Quiggan is Australia’s answer to Krugman.
Telstra earnings are A$3.9bn, the 5th highest on the ASX after the world’s largest mining company BHP-Billiton and three of the world’s top 20 banks.
Australian Government investment in NBN=Bernie Ebbers i.e. total fabrication. They refuse to subject the proposal to a cost-benefit study.
mobile
Oct 4 2010 at 3:31pm
I am anxiously awaiting Quiggin’s take down of physics. What sort of catastrophe is looming because so many right-wing scientists have models of the universe that include frictionless surfaces? Or those so-called ideal gases?
Jim Rose
Oct 5 2010 at 8:25am
AlanDownunder ,
has a detailed cost benefit analysis of the NBN being performed?
joeedh
Oct 6 2010 at 9:56pm
Honestly, I’ve never understood this idea that there is a group of people called “the rich”, who vote only in their own self-interest.
History is quite clear on this point. People act less in their self-interest the richer they become, proportional to the length of periods when they feel safe.

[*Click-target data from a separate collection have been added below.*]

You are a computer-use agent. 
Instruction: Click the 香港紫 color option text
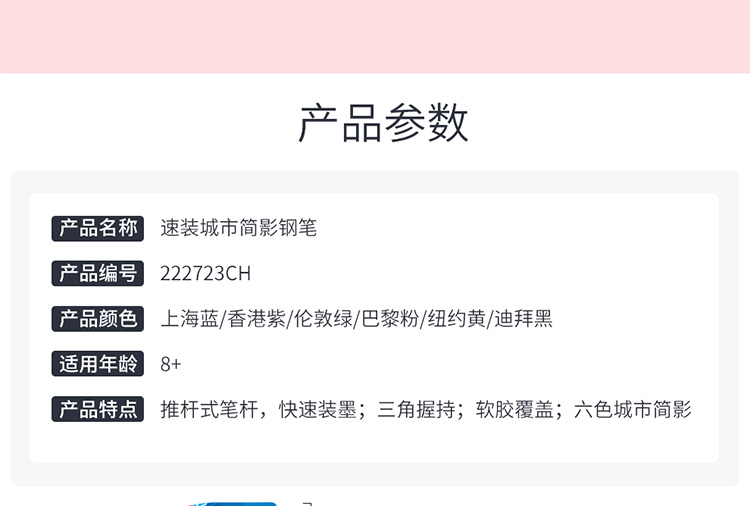[x=256, y=319]
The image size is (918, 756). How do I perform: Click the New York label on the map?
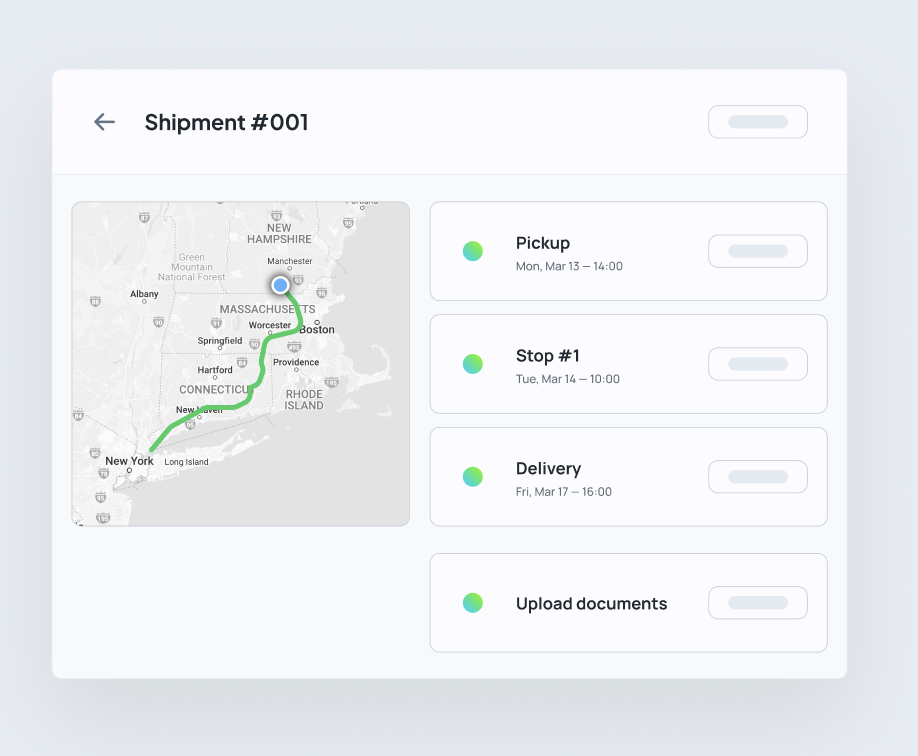click(x=129, y=461)
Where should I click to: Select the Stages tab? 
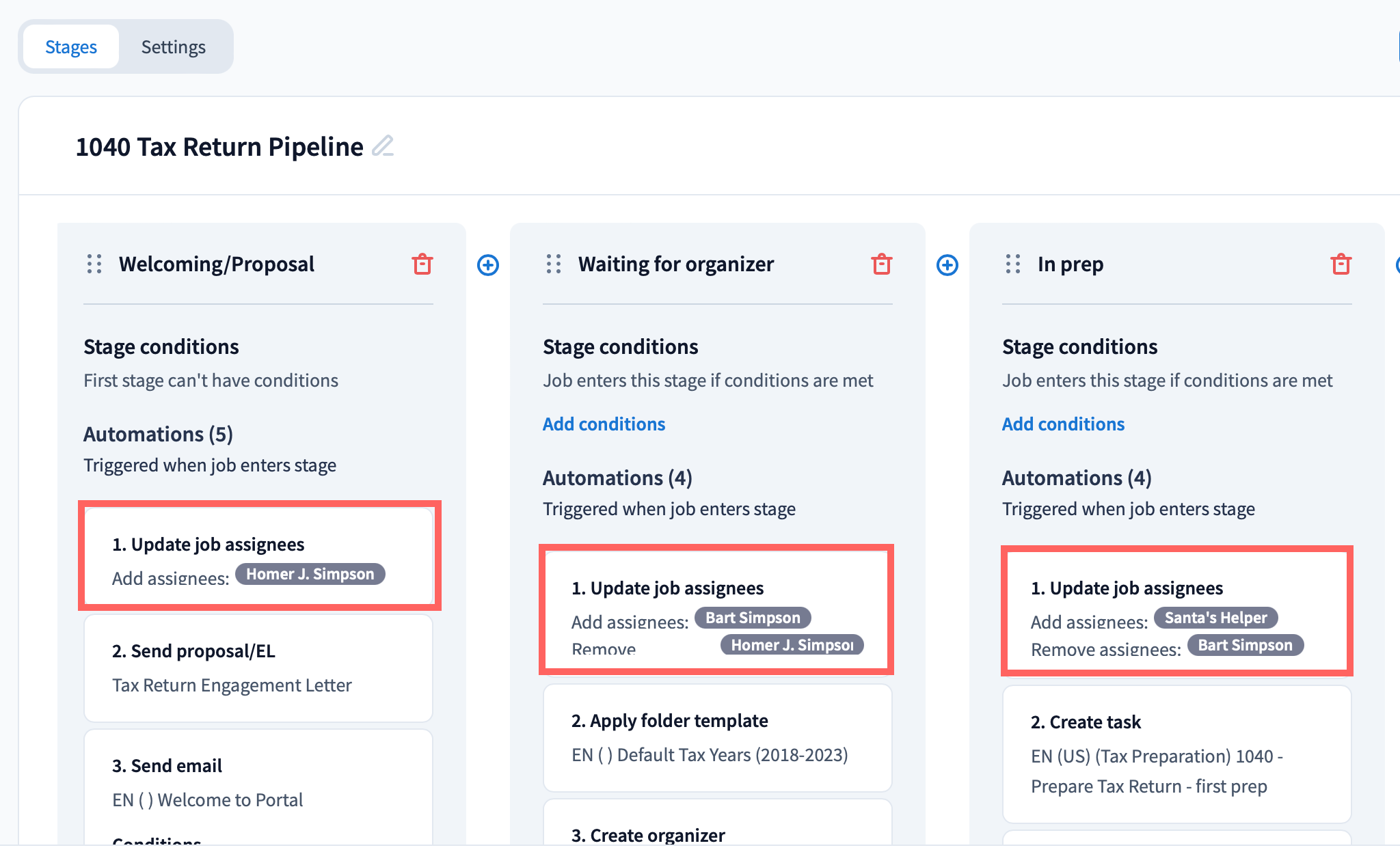click(71, 47)
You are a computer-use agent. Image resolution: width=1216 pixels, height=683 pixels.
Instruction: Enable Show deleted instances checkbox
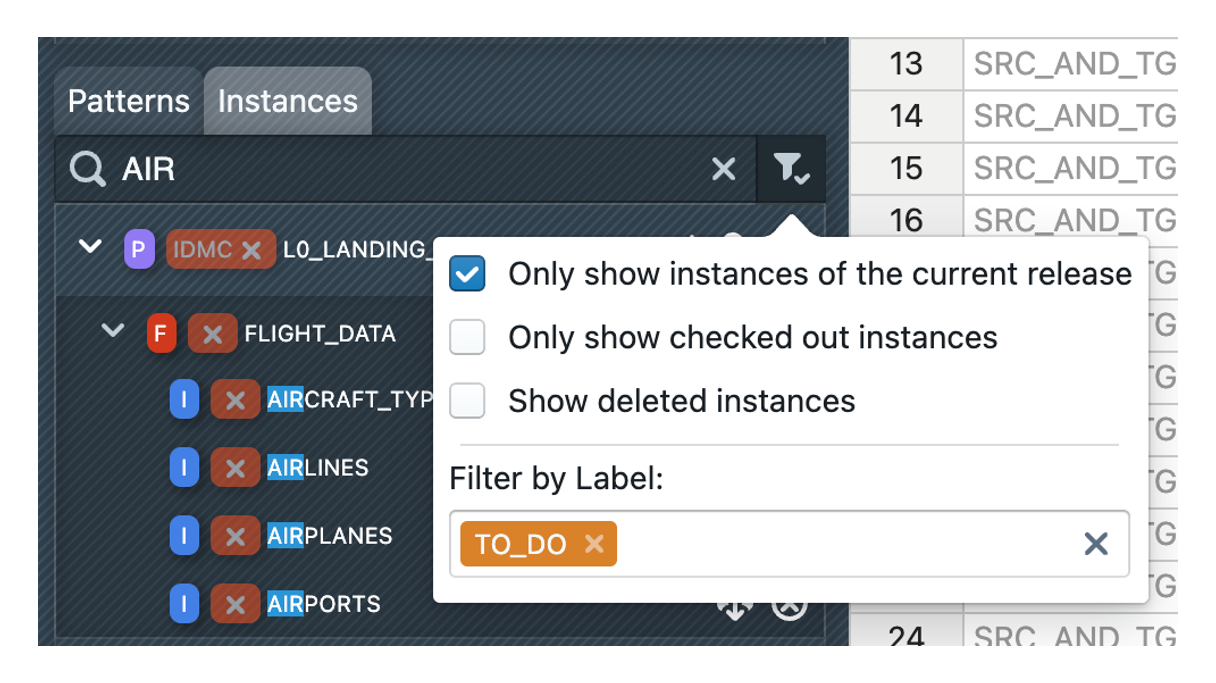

In the past 100-200 years, the poor have almost never revolted by themselves. Social revolutions almost always start in middle and upper class households, where people have become isolated from the realities of life, see that poor people exist, then throw a tantrum about it.
Honestly, will we never stop suffering from the meddling of privileged elites, who view their childist meddling as inherently efficient and correct action to help us lesser subhumans?
Ever wondered why so many poor people dislike leftism? Why do you think Reagan did so well?